Sebuah surat datang. Petir rasanya menyambar tepat diatas kepalanya, remuk dan benci menjadi satu. Ternyata selama ini, ada hal yang disembunyikan. Suaminya telah meninggal 5 Tahun yang lalu. Tepat 6 bulan setelah penugasannya. Bisa dibayangkan? Rasanya merindukan sosok yang bahkan sudah tidak ada ditempatnya. Ibu Harti menangis berteriak sejadi-jadinya.

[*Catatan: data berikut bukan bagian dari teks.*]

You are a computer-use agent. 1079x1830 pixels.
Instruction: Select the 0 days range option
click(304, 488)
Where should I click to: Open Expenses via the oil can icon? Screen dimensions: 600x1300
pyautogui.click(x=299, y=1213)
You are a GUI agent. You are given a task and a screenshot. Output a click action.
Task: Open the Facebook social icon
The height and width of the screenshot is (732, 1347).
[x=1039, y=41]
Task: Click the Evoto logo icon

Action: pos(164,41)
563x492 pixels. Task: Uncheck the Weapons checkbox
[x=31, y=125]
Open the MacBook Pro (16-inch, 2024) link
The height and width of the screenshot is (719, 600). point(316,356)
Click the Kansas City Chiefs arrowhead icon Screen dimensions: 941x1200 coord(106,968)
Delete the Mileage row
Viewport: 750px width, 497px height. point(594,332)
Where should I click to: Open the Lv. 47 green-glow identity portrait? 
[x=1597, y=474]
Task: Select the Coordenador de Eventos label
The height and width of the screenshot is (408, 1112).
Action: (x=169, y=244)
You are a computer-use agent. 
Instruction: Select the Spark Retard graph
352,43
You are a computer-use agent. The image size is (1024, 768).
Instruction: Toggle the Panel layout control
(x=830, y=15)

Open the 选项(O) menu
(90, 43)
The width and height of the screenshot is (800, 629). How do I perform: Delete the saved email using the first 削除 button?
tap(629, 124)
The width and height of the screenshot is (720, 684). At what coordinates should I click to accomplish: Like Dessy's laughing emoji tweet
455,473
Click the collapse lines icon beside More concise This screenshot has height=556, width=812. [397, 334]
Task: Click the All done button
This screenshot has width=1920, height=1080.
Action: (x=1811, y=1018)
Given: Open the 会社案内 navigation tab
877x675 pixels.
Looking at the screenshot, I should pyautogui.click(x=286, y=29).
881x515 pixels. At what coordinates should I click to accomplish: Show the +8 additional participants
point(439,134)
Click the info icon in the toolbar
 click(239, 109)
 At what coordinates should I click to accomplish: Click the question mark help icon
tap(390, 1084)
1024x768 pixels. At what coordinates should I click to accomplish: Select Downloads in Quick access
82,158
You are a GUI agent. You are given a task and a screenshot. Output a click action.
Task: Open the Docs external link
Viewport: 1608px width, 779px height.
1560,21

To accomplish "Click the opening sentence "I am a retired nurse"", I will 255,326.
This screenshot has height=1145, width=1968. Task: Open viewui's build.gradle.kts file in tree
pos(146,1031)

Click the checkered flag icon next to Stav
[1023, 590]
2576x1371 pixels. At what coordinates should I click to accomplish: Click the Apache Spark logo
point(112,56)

Perasaan dibohongi dan dipermainkan pemerintah, setidaknya saat itu fikirannya, mengungkungnya pada satu fase dimana dia ingin bunuh diri. Tapi anak lelakinya yang masih kecil itu, memeluk kakinya dengan sangat kencangnya. Tangisan lirih seorang anak kecil yang masih polos, meluruhkan setiap sendi kebenciannya. Seiring waktu, ibu Harti mulai bangkit dan menjalani hidup kembali. Bangkit dari keterpurukannya.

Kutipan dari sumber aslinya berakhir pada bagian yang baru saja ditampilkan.